__What to produce__.
The output should be all lines of the entries below in which the word "each" occurs.

__Data__.
-*-*-

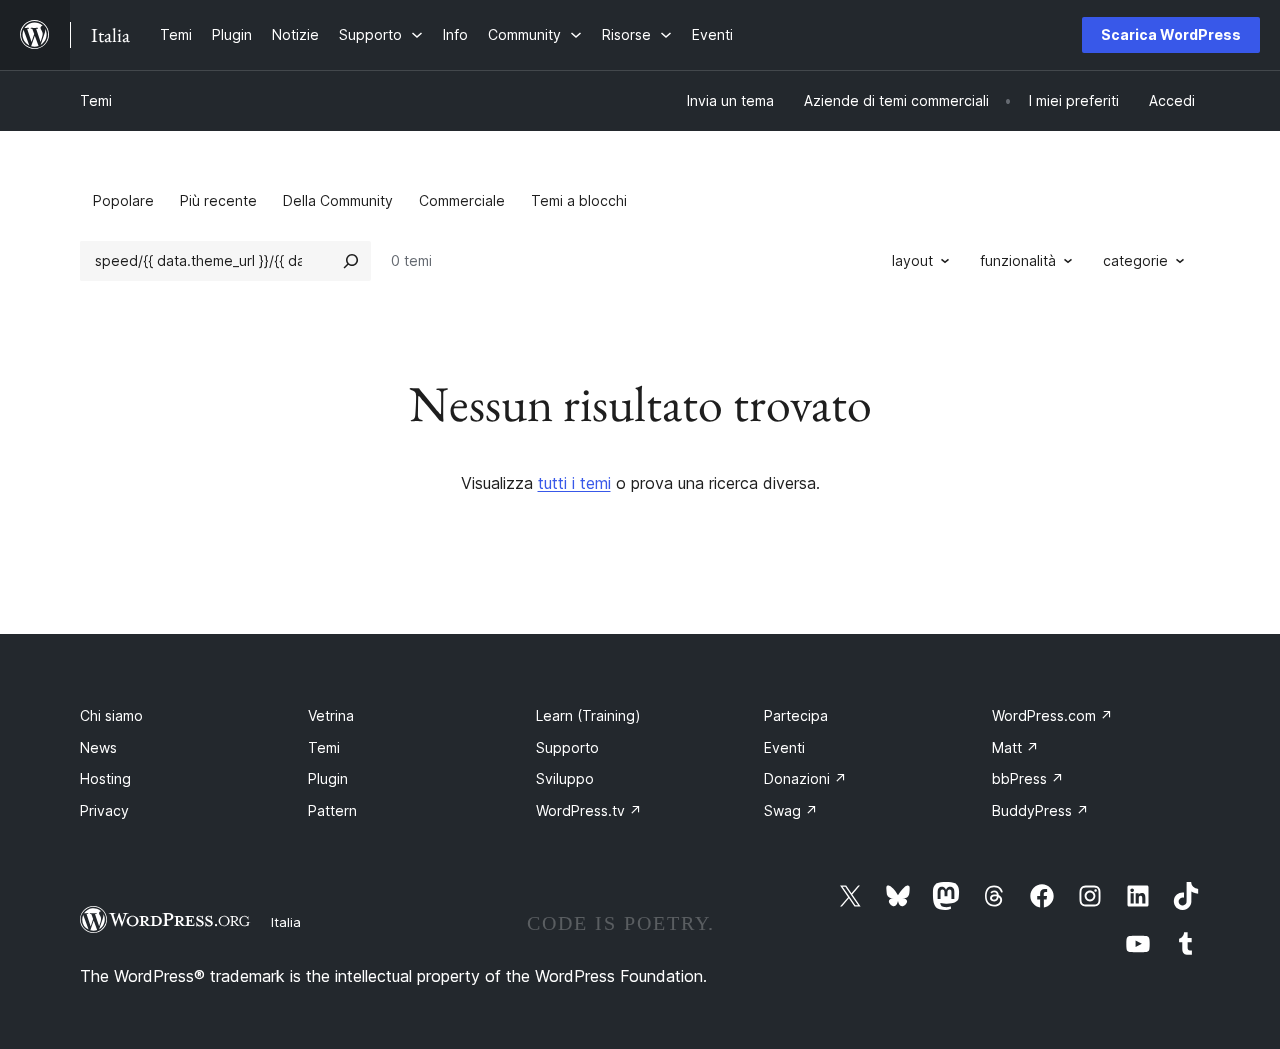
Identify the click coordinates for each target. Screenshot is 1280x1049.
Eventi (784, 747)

-*-*-

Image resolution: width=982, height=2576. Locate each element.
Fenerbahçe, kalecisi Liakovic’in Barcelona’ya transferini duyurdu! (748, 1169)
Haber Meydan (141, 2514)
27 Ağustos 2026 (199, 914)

-*-*-

__Solved exercise__.
Identify the click coordinates for each target. Screenshot is 1280x1049.
Image resolution: width=982, height=2576. Locate each element.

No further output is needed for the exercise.